Step 2. Draw every day whether you feel like it or not. Don't worry about how good or bad it is; there are and always will be a hundred thousand people that are both better and worse than you, no matter how good you get. If you draw a lot, you will automatically improve, trying to improve on purpose by reading tutorials, how-tos, and taking classes makes that process go even faster but it will happen whether you make it happen or not. Draw every day for a month or two or six and then look at your latest drawing as compared to your earliest; the improvement may be small but I guarantee you will see some progress.

Step 3. Repeat step 2 ad infinitum.

Step 4. Start seeing drastic improvements and really start enjoying the work you turn out which will encourage you to do more and enjoy the process as well as the outcome.

Pro tip:
*Only compare your art to you own previous work*
There will always be a bazillion artists better than you no matter how good you get, however, art is not really a pursuit that has any kind of end goal. One does not become an artist in order to be "the best artist ever of all time" but rather to achieve a level of skill and a style that the artist finds pleasing personally. This is something that will always change and evolve as you do so you never really reach a point where you're "done" but you will keep seeing improvements in comparison to your previous art that fills your 'feeling successful' meter quite nicely.
I have artists that I admire but that doesn't mean I compare my art to theirs and don't consider myself "good" until I reach their level, that's not going to happen. So it's generally good to have artist to look up to for things like style or technique but when assessing quality, only compare against yuor own work because that's the only steady benchmark you've got.
You're always going to start at "Oh god my eyes, the goggles they do nothing!" but you get better as long as you keep drawing consistantly. After several years, you'll probably get to a point where you hit the "omg, looking at this is like having pure joy injected into my brain" stage and after that, the improvements are small and usually more intentional but you'll still keep changing and improving.

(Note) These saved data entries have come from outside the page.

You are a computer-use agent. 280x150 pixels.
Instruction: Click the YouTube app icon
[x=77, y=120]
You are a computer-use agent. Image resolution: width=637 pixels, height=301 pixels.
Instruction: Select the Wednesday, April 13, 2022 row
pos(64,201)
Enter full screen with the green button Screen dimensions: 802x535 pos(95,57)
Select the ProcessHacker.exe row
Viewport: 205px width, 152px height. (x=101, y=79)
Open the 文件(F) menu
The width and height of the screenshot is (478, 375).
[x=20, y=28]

In short, art can be a long-suffering and at times tedious pursuit but it ends up being totally freaking worth it as long as you keep at it.


----------



## Shiroka (Jun 24, 2012)

MythRat said:


> One does not become an artist in order to be "the best artist ever of all time" but rather to achieve a level of skill and a style that the artist finds pleasing personally. This is something that will always change and evolve as you do so you never really reach a point where you're "done" but you will keep seeing improvements in comparison to your previous art that fills your 'feeling successful' meter quite nicely.

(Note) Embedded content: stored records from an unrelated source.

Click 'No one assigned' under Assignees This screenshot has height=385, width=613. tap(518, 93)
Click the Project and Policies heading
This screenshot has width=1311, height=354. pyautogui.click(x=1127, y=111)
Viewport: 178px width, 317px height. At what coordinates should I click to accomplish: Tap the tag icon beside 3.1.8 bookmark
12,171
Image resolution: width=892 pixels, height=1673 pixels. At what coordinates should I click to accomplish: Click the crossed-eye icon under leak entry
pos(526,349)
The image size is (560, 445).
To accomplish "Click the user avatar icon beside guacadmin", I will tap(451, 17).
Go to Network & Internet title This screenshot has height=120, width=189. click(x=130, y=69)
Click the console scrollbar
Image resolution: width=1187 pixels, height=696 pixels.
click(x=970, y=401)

Amen to that. There are so many people who downright rage when you tell them that you don't care about improvement as much as getting to a level where you like what you draw, that it makes it hard to live by this quote... especially if you're not that great but still have a large fan base.

I'll definitely have to work on that depression thing though, drawing or not. This affects my professional and love life as well so that's no trivial matter. I'll try to get my hands on that "Art & Fear" book, too. This might help me enjoy my skills rather than bring me down for it. Thanks for the tips by the way!


----------



## Fallowfox (Jun 24, 2012)

On the contrary to some people here I'm going to say wanting to draw _is_ something you're born with, that we're all born with, the fascination of putting lines on paper and walls is something every single child who can appreciates. [which is why my art teachers have repeatedly said never to put 'I liked to draw since I was a kid' on your application statements] I'm sure this was the case with you as well- it's innate.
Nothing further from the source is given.